— Exercise details —
Reproduce the material below with every occurrence of "Viewport" replaced by "Display area", leaving everything else unchanged.

— Task input —

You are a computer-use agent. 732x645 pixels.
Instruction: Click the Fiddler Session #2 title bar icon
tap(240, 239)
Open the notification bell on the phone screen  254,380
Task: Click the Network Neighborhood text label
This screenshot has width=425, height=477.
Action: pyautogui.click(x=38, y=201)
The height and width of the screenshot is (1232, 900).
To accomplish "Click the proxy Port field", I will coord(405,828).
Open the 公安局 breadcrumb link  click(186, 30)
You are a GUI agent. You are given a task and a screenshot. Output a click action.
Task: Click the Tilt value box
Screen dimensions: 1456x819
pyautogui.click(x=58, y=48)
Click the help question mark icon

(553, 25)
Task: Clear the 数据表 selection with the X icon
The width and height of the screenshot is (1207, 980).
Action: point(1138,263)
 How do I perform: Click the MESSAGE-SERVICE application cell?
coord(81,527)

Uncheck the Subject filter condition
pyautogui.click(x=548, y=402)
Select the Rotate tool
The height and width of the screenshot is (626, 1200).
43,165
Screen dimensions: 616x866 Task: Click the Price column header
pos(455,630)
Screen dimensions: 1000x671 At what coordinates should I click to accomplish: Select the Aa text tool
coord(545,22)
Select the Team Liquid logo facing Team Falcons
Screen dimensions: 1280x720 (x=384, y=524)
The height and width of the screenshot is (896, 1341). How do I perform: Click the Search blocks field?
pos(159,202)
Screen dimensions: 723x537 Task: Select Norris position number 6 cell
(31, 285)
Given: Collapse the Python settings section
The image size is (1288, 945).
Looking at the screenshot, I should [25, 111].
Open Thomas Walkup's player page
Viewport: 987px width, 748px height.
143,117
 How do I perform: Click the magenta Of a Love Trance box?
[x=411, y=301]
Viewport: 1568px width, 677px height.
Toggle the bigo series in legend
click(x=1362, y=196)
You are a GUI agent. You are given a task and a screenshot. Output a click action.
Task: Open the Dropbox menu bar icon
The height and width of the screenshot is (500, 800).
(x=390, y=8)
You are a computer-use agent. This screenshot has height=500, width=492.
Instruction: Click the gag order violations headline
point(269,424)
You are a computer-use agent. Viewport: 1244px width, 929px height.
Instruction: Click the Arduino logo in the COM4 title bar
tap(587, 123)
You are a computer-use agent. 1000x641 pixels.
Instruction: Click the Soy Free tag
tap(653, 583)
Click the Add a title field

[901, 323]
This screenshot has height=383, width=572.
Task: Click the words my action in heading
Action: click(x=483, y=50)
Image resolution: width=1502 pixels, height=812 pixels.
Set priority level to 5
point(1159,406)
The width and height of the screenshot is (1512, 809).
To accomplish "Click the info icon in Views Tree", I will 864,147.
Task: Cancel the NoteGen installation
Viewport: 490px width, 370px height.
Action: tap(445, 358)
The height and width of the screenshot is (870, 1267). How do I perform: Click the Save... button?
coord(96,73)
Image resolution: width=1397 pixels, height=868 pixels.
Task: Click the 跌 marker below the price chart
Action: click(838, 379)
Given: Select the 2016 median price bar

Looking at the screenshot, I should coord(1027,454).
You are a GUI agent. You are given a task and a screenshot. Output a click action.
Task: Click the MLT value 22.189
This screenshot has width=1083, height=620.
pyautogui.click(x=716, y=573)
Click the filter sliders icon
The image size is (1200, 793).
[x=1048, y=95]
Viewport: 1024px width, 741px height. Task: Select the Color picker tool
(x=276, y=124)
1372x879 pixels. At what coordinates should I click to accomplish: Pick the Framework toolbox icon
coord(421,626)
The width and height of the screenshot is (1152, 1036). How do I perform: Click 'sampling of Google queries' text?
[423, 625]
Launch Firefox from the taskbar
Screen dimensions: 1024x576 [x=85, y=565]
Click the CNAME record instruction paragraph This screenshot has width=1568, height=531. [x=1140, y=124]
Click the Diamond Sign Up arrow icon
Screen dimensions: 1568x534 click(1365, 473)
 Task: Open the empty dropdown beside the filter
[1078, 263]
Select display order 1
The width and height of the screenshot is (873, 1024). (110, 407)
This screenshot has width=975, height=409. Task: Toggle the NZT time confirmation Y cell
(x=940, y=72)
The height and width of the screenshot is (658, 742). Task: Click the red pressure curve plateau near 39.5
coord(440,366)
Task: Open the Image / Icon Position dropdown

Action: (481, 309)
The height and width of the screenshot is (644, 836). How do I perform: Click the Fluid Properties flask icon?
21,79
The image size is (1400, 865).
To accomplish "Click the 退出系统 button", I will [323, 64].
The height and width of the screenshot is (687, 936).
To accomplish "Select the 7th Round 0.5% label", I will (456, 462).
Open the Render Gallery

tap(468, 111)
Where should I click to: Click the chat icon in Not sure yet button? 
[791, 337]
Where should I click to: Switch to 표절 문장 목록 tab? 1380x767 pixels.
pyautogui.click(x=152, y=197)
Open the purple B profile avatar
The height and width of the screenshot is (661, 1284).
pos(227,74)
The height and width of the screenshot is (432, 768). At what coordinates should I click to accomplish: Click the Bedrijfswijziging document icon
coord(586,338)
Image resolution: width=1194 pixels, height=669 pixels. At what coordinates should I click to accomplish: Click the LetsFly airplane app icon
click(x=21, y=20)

— Written response —
You are a computer-use agent. 732x645 pixels.
Instruction: Click the Fiddler Session #2 title bar icon
tap(240, 239)
Open the notification bell on the phone screen  254,380
Task: Click the Network Neighborhood text label
This screenshot has width=425, height=477.
Action: pyautogui.click(x=38, y=201)
The height and width of the screenshot is (1232, 900).
To accomplish "Click the proxy Port field", I will coord(405,828).
Open the 公安局 breadcrumb link  click(186, 30)
You are a GUI agent. You are given a task and a screenshot. Output a click action.
Task: Click the Tilt value box
Screen dimensions: 1456x819
pyautogui.click(x=58, y=48)
Click the help question mark icon

(553, 25)
Task: Clear the 数据表 selection with the X icon
The width and height of the screenshot is (1207, 980).
Action: point(1138,263)
 How do I perform: Click the MESSAGE-SERVICE application cell?
coord(81,527)

Uncheck the Subject filter condition
pyautogui.click(x=548, y=402)
Select the Rotate tool
The height and width of the screenshot is (626, 1200).
43,165
Screen dimensions: 616x866 Task: Click the Price column header
pos(455,630)
Screen dimensions: 1000x671 At what coordinates should I click to accomplish: Select the Aa text tool
coord(545,22)
Select the Team Liquid logo facing Team Falcons
Screen dimensions: 1280x720 (x=384, y=524)
The height and width of the screenshot is (896, 1341). How do I perform: Click the Search blocks field?
pos(159,202)
Screen dimensions: 723x537 Task: Select Norris position number 6 cell
(31, 285)
Given: Collapse the Python settings section
The image size is (1288, 945).
Looking at the screenshot, I should [25, 111].
Open Thomas Walkup's player page
Display area: 987px width, 748px height.
143,117
 How do I perform: Click the magenta Of a Love Trance box?
[x=411, y=301]
Display area: 1568px width, 677px height.
Toggle the bigo series in legend
click(x=1362, y=196)
You are a GUI agent. You are given a task and a screenshot. Output a click action.
Task: Open the Dropbox menu bar icon
The height and width of the screenshot is (500, 800).
(x=390, y=8)
You are a computer-use agent. This screenshot has height=500, width=492.
Instruction: Click the gag order violations headline
point(269,424)
You are a computer-use agent. Display area: 1244px width, 929px height.
Instruction: Click the Arduino logo in the COM4 title bar
tap(587, 123)
You are a computer-use agent. 1000x641 pixels.
Instruction: Click the Soy Free tag
tap(653, 583)
Click the Add a title field

[901, 323]
This screenshot has height=383, width=572.
Task: Click the words my action in heading
Action: click(x=483, y=50)
Image resolution: width=1502 pixels, height=812 pixels.
Set priority level to 5
point(1159,406)
The width and height of the screenshot is (1512, 809).
To accomplish "Click the info icon in Views Tree", I will 864,147.
Task: Cancel the NoteGen installation
Display area: 490px width, 370px height.
Action: tap(445, 358)
The height and width of the screenshot is (870, 1267). How do I perform: Click the Save... button?
coord(96,73)
Image resolution: width=1397 pixels, height=868 pixels.
Task: Click the 跌 marker below the price chart
Action: click(838, 379)
Given: Select the 2016 median price bar

Looking at the screenshot, I should coord(1027,454).
You are a GUI agent. You are given a task and a screenshot. Output a click action.
Task: Click the MLT value 22.189
This screenshot has width=1083, height=620.
pyautogui.click(x=716, y=573)
Click the filter sliders icon
The image size is (1200, 793).
[x=1048, y=95]
Display area: 1024px width, 741px height. Task: Select the Color picker tool
(x=276, y=124)
1372x879 pixels. At what coordinates should I click to accomplish: Pick the Framework toolbox icon
coord(421,626)
The width and height of the screenshot is (1152, 1036). How do I perform: Click 'sampling of Google queries' text?
[423, 625]
Launch Firefox from the taskbar
Screen dimensions: 1024x576 [x=85, y=565]
Click the CNAME record instruction paragraph This screenshot has width=1568, height=531. [x=1140, y=124]
Click the Diamond Sign Up arrow icon
Screen dimensions: 1568x534 click(1365, 473)
 Task: Open the empty dropdown beside the filter
[1078, 263]
Select display order 1
The width and height of the screenshot is (873, 1024). (110, 407)
This screenshot has width=975, height=409. Task: Toggle the NZT time confirmation Y cell
(x=940, y=72)
The height and width of the screenshot is (658, 742). Task: Click the red pressure curve plateau near 39.5
coord(440,366)
Task: Open the Image / Icon Position dropdown

Action: (481, 309)
The height and width of the screenshot is (644, 836). How do I perform: Click the Fluid Properties flask icon?
21,79
The image size is (1400, 865).
To accomplish "Click the 退出系统 button", I will [323, 64].
The height and width of the screenshot is (687, 936).
To accomplish "Select the 7th Round 0.5% label", I will (456, 462).
Open the Render Gallery

tap(468, 111)
Where should I click to: Click the chat icon in Not sure yet button? 
[791, 337]
Where should I click to: Switch to 표절 문장 목록 tab? 1380x767 pixels.
pyautogui.click(x=152, y=197)
Open the purple B profile avatar
The height and width of the screenshot is (661, 1284).
pos(227,74)
The height and width of the screenshot is (432, 768). At what coordinates should I click to accomplish: Click the Bedrijfswijziging document icon
coord(586,338)
Image resolution: width=1194 pixels, height=669 pixels. At what coordinates should I click to accomplish: Click the LetsFly airplane app icon
click(x=21, y=20)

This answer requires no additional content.